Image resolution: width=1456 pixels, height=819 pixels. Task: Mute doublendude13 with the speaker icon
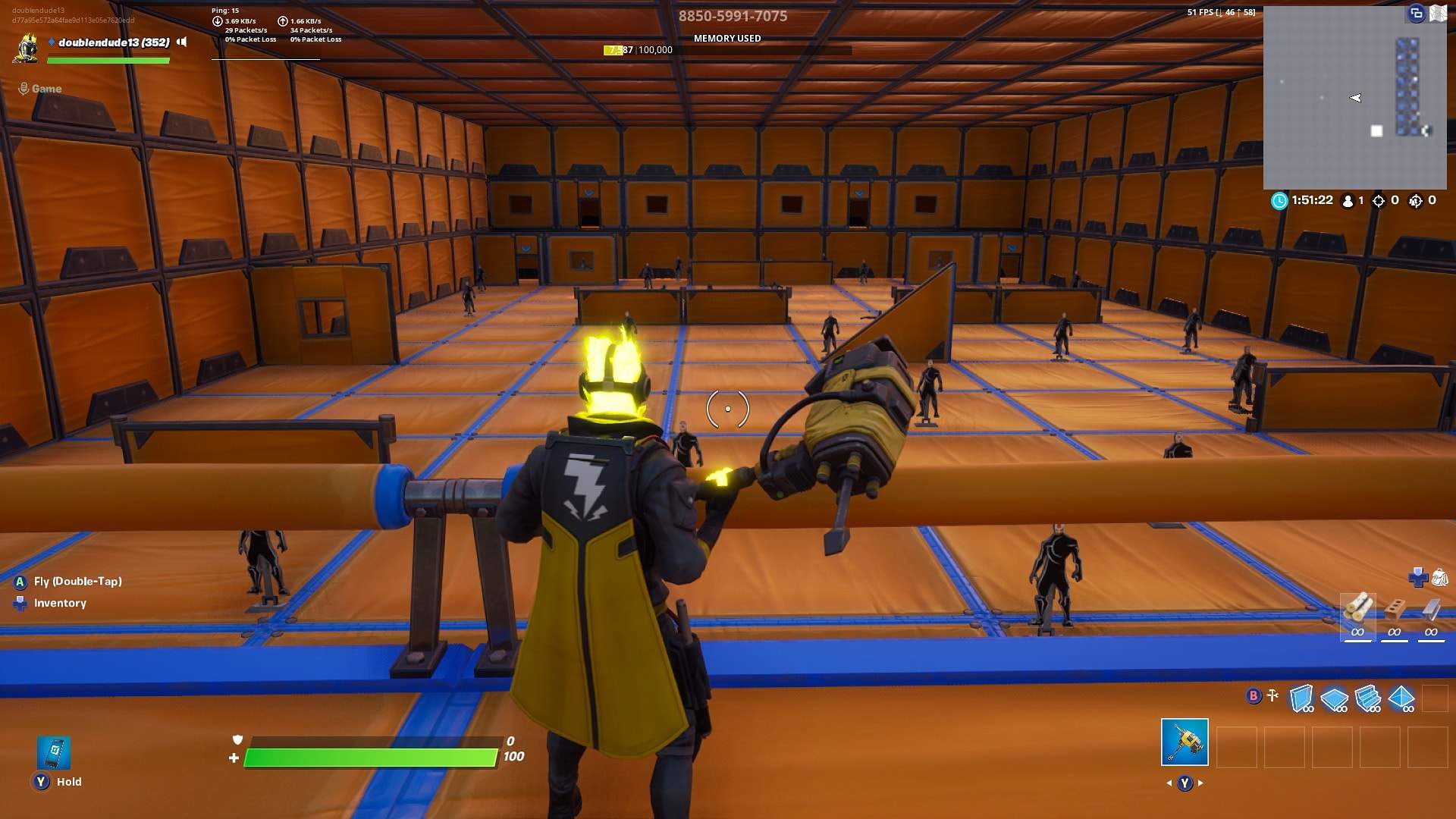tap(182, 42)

...

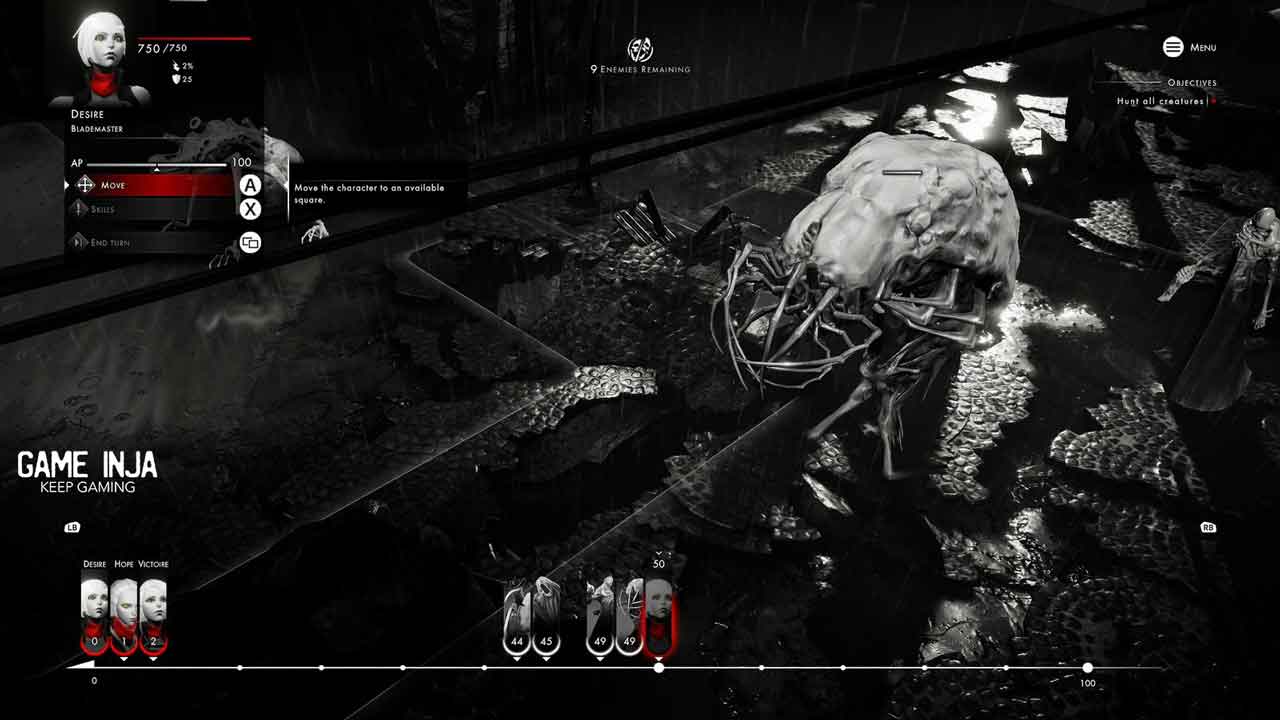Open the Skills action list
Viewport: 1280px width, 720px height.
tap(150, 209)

...

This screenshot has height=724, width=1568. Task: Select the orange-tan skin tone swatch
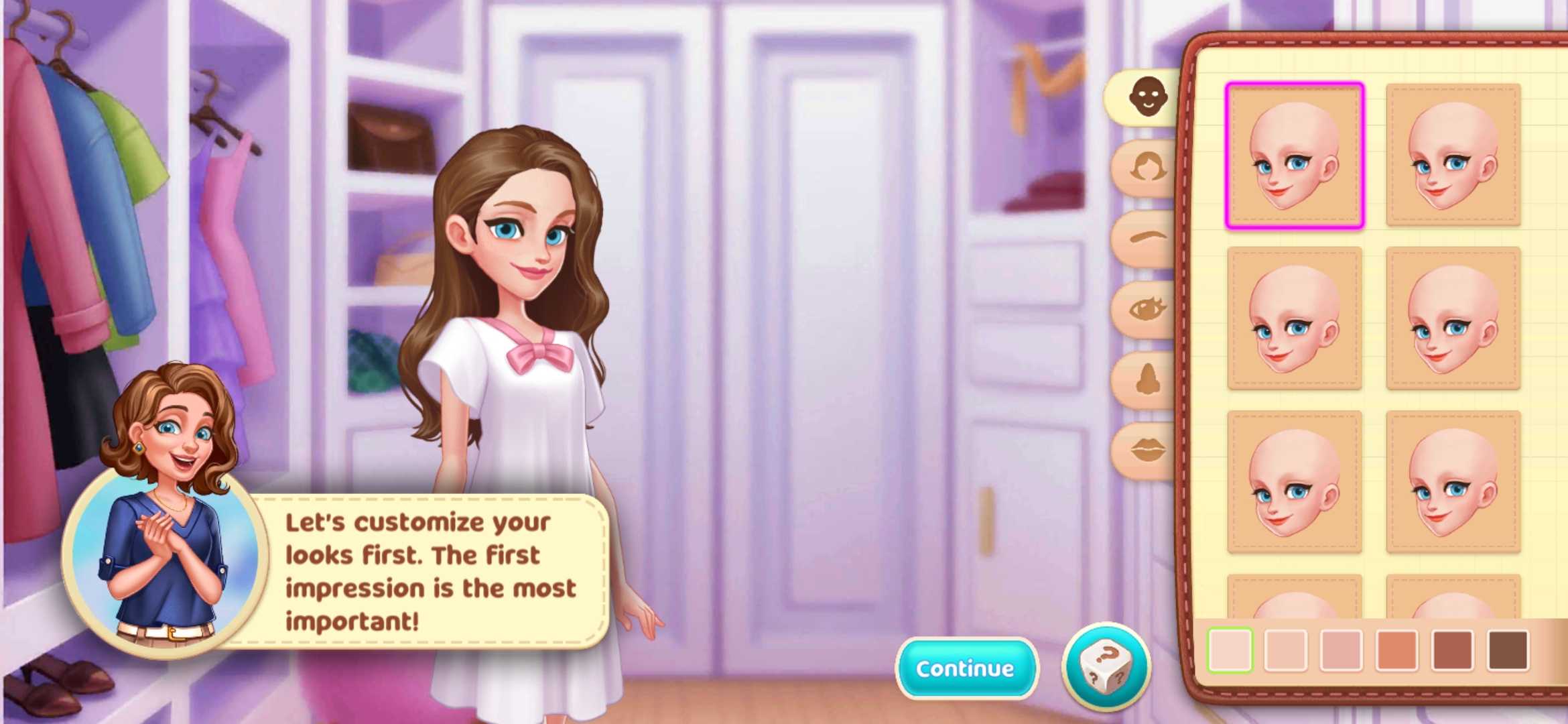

# Exercise instructions:
Please print the rows that begin at the line containing "Image resolution: width=1456" and stop after the line containing "tap(182, 42)", including both of those lines. Leave the pictures out.

# Solution to this task:
Image resolution: width=1456 pixels, height=819 pixels. Task: Mute doublendude13 with the speaker icon
tap(182, 42)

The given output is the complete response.